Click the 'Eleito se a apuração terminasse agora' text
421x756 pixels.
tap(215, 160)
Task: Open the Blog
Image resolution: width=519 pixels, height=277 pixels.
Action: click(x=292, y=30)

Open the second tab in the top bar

__________

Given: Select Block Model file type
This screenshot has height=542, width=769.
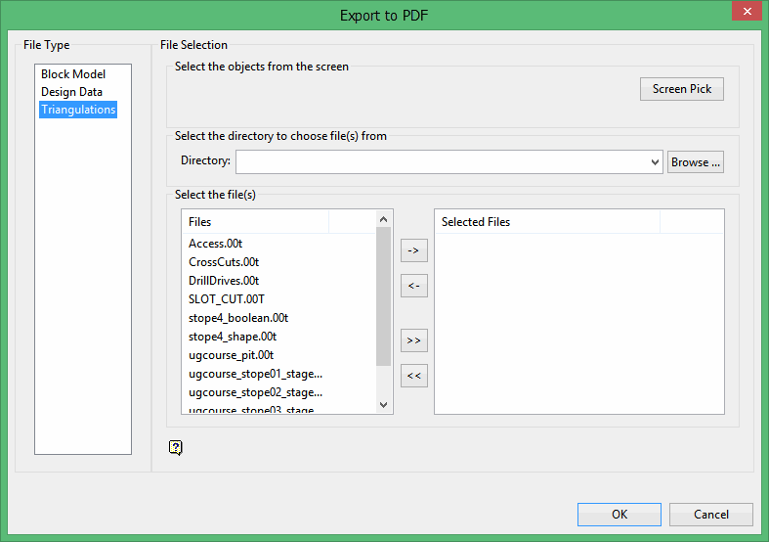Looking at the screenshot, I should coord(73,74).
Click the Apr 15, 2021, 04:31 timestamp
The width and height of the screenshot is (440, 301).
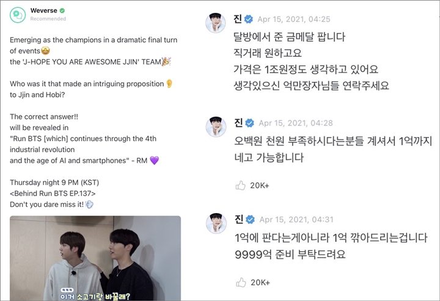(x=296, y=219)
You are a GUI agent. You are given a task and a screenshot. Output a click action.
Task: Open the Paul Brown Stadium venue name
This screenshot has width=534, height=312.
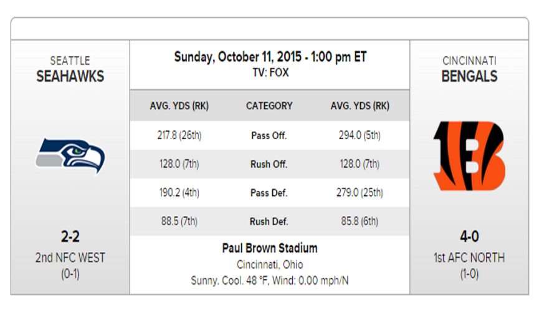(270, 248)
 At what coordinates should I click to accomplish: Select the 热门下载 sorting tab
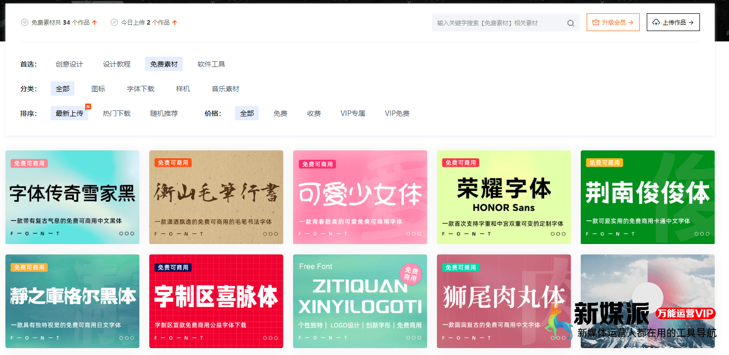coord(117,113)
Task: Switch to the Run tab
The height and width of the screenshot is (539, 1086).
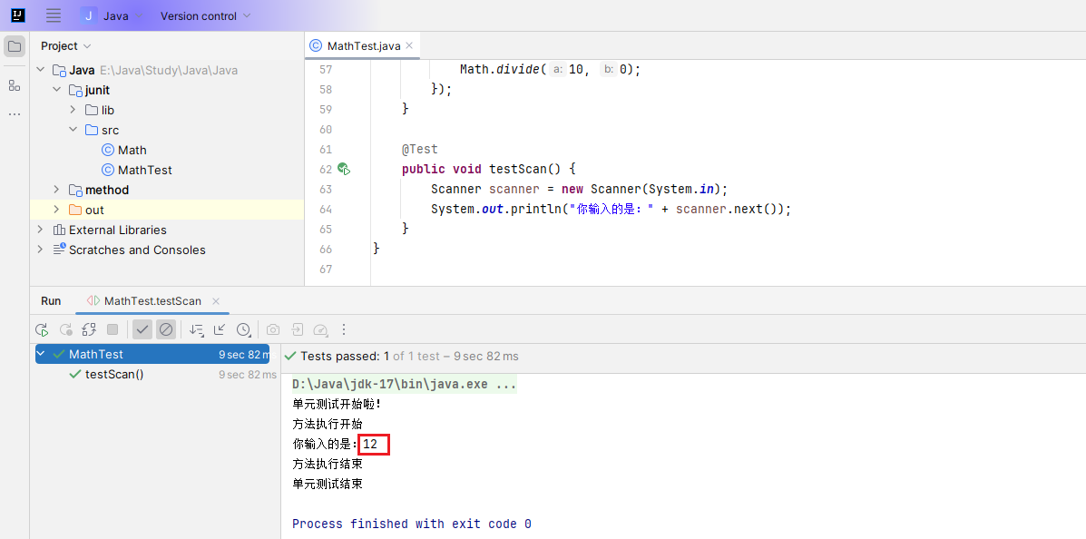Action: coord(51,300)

__________

**Task directions**
Looking at the data above, count the lines that contain the string "Open" and give only the count.

**Completed exercise**
3